Item 5.02. |
Departure of Directors or Certain Officers; Election of Directors; Appointment of Certain Officers; Compensatory Arrangements of Certain Officers. |
Performance Stock Unit Grant and Cash Bonus
IonQ, Inc.’s (the “Company”) executive compensation philosophy includes the following principles: connecting compensation to technical roadmap progression and financial measures that correlate strongly with total stockholder returns; balancing short-term financial results with long-term strategic objectives; rewarding achievement of challenging corporate objectives and exceeding performance measures, without encouraging inappropriate risk-taking; providing competitive pay packages capable of attracting and retaining top talent, sometimes from larger, well-established technology companies; and rewarding extraordinary results and performance.
On December 16, 2024 (the “Grant Date”), in reliance on the above-mentioned compensation philosophy principles and considering input from its independent advisors, the independent members of the Board of Directors (the “Board”) of the Company granted Peter Chapman, the Company’s President and Chief Executive Officer, an award of performance stock units (the “PSUs”, and the “Chapman PSU Award”) pursuant to the already existing management performance stock unit program.
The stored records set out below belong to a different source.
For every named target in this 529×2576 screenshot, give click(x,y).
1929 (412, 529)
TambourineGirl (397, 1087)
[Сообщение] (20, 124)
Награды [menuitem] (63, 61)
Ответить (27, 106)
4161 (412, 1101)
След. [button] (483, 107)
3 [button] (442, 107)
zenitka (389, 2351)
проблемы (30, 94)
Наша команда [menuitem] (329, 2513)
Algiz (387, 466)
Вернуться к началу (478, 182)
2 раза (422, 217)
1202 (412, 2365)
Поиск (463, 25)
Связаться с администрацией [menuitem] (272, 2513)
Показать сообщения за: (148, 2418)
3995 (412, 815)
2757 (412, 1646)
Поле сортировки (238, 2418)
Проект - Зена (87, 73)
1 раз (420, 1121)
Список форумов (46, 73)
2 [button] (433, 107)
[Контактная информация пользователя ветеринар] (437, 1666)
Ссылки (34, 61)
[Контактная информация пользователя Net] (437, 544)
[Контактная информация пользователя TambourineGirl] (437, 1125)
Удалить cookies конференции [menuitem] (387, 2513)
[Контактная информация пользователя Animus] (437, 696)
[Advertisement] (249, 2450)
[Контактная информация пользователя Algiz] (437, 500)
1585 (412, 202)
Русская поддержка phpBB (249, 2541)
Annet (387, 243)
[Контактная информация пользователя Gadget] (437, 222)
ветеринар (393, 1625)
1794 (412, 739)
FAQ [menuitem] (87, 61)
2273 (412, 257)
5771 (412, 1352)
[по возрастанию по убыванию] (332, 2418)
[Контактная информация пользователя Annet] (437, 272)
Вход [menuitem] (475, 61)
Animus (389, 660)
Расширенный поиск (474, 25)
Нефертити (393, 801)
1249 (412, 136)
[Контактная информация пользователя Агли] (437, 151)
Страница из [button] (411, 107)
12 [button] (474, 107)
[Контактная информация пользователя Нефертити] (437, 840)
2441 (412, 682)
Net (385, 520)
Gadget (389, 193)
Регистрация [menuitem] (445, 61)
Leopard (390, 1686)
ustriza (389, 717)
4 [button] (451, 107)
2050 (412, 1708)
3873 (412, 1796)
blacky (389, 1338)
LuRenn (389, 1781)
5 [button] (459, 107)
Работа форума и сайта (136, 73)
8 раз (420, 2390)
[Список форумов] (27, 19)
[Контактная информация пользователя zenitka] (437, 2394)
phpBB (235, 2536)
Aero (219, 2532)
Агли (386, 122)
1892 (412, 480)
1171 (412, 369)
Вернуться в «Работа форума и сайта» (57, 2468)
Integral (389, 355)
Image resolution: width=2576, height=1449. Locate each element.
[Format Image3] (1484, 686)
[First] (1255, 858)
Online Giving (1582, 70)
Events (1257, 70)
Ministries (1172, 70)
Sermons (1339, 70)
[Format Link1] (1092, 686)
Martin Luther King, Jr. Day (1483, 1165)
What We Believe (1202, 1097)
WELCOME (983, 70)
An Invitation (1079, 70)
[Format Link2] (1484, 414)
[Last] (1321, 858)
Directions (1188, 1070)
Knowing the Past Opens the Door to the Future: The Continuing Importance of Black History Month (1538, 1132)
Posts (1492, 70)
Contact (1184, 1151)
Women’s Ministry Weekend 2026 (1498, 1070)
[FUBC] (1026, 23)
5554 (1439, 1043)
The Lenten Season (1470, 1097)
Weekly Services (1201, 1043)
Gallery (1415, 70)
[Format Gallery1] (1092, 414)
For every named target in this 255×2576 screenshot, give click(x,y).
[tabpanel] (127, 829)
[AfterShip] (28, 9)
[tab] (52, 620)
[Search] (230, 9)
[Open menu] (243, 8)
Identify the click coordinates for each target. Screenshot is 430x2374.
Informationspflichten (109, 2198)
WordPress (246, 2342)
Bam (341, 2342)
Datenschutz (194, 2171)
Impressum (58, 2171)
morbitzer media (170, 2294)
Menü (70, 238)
In addition, on December 16, 2024, the Board approved a cash incentive award of $10,000,000 to Mr. Chapman (the “2024 Chapman Bonus”) for 2024, a cash incentive award of $10,000,000 to Mr. Chapman for 2025 (the “2025 Chapman Bonus”) and an annual salary increase from $505,000 to $700,000 for Mr. Chapman.
No additional cash or equity incentives for Mr. Chapman are currently contemplated by the Board prior to 2027.
Terms of the Chapman PSU Award
The Chapman PSU Award provides Mr. Chapman with an opportunity to earn 119,588 shares of Company common stock based on target performance aggregated between the Grant Date and December 31, 2026 (the “Performance Period”) with respect to certain technical and financial goals, each of which represent 50% of the target PSU opportunity, and a stock price hurdle requirement. If the Company’s 60-trading day average closing price per share of common stock does not equal or exceed a pre-defined share price at the end of the Performance Period, the maximum PSU opportunity shall be limited to target (100%) performance. Achievement could range from 0% to 300% (358,764 shares) of the target number of PSUs offered to Mr. Chapman. Each PSU granted represents the right to receive one share of common stock based on target performance, but the ultimate number of shares of common stock earned with respect to Mr. Chapman’s PSU Award will be determined as of the completion of the Performance Period. The Performance Period will end on December 31, 2026, unless the maximum performance goals are achieved before December 31, 2025, which would accelerate the Performance Period end date to December 31, 2025. There will be no other progress performance vesting during the Performance Period.